One characteristic of a good book is that it reminds you of other good books. Victor Davis Hanson’s The End of Everything: How Wars Descend into Annihilation reminds me of several.  

In the beginning of his History of the Peloponnesian War, Thucydides considers what conclusions would be drawn by observers wandering amidst the wreckage of Athens and Sparta should they suffer a disaster that would extinguish them. He imaginatively stands in the ruins of his own age. This is one expression of the melancholy sadness that characterizes Thucydides’ view of human existence. Nothing lasts forever.  

The Gathering Storm, the first volume of Churchill’s WWII memoir, relates how his own imagination and observation caused him to call out a warning. Powers were rising that could plunge the whole world into darkness. Mankind was rushing toward a conflict Britain, Western and civilization itself, might not survive.  

In the Parallel Lives, Plutarch placed biographies of great men side by side in comparison. But there are many levels of comparison in Plutarch beyond the individual. Greece and Rome, Athens and Sparta, as well as other cities and regimes rise and fall, succeed and fail, conquer or are conquered.  

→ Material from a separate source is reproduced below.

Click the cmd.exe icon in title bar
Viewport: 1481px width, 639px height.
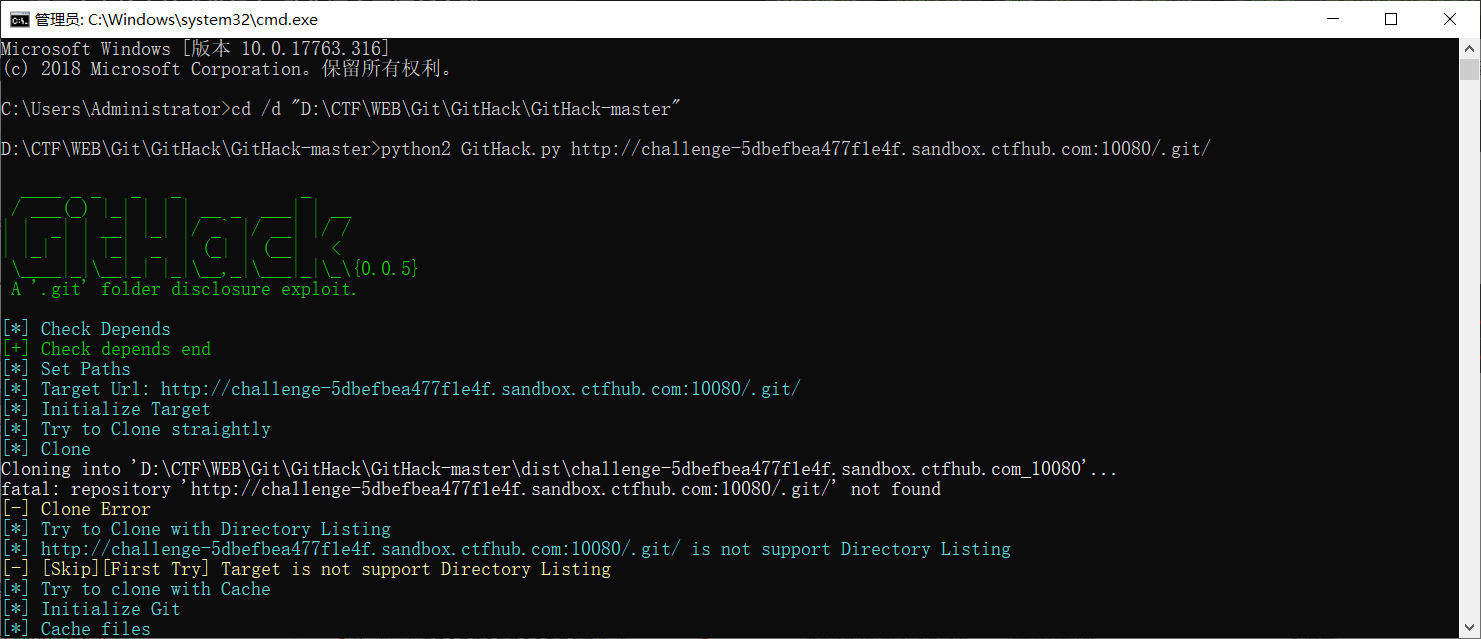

The End of Everything strikes many similar chords. The book covers four historical case studies (Thebes, Carthage, Constantinople, and Tenochtitlán) of abrupt wartime destruction that marked the end of cultures and civilizations. It begins and ends with a warning to the modern world and the U.S. that we are not immune from repeating these tragedies.   

In Hanson’s vividly drawn chapters, many themes recur: collective naiveté, incorrect assumptions, unaddressed vulnerabilities, unrealistic assessment of current threats, and delusions of institutional invulnerability.  

Some readers may applaud Hanson’s gripping historical descriptions but doubt the applicability of his examples to the modern world. After all, his last case study occurred more than 400 years before the invention of the atomic bomb. How, then, can historical analogies from very different eras have anything important to say in our own time? The modern age has difficulty finding relevance in the distant past. The possibilities of repetition seem distant.  

Hanson concedes that there is no modern instance of political and cultural annihilation closely corresponding to his historical examples, but that does not indicate irrelevance. It does not take that much effort to imagine that contemporary conflicts could descend into wars of annihilation. He points to conflicts involving Israel, Russia, Ukraine, North Korea, China, Turkey, and Pakistan, for example, which display both annihilatory rhetoric and nuclear saber-rattling. Do the differences of modern technology and politics render comparison useless? We might consider Plutarch once more, for whom “parallel” does not mean “the same.” Plutarch searches not for exacting equivalence, but for similarities that can promote meaningful reflections. 

The real concern for American readers is the book’s applicability to the United States. We might well contend that the modern United States bears little resemblance to Thebes or Carthage or Tenochtitlán, but it is worth remembering that all of the destroyed peoples discussed voiced, explicitly or implicitly, some version of the sentiment, “It can’t happen here—it can’t happen to us.” 

The United States is or would be involved in all the modern conflicts mentioned to some degree, and we have our own unaddressed vulnerabilities similar in many ways to the fallen cities of Hanson’s examples. Are we not capable of being overly confident and complacent, of looking to the past rather than realistically assessing present danger, of vainly trusting to legal codes of restraint, and of underestimating the strength, inventiveness, and determination of our enemies?  

The issue of internal weaknesses setting the stage for possible destruction deserves particular attention. Hanson points out that, in each case he examines, the instances of civilizational destruction he describes were were not sudden, one-off events but rather the explosive finale to a long process of internal decline and decay. While the book by itself does not fully illustrate such internal weakness regarding the United States, Hanson has done so in many other places in his writings and commentary. We have unsustainable debt, a shrinking military, crumbling domestic law enforcement, and an increasingly fractured, tribalistic population. The energy and order of the U.S. is flagging, leading to greater peril on the world stage. 

Given these realities, we could do worse than to follow Churchill’s admonition, as Hanson does,   

“Study history. Study history. In history lie all the secrets of statecraft.”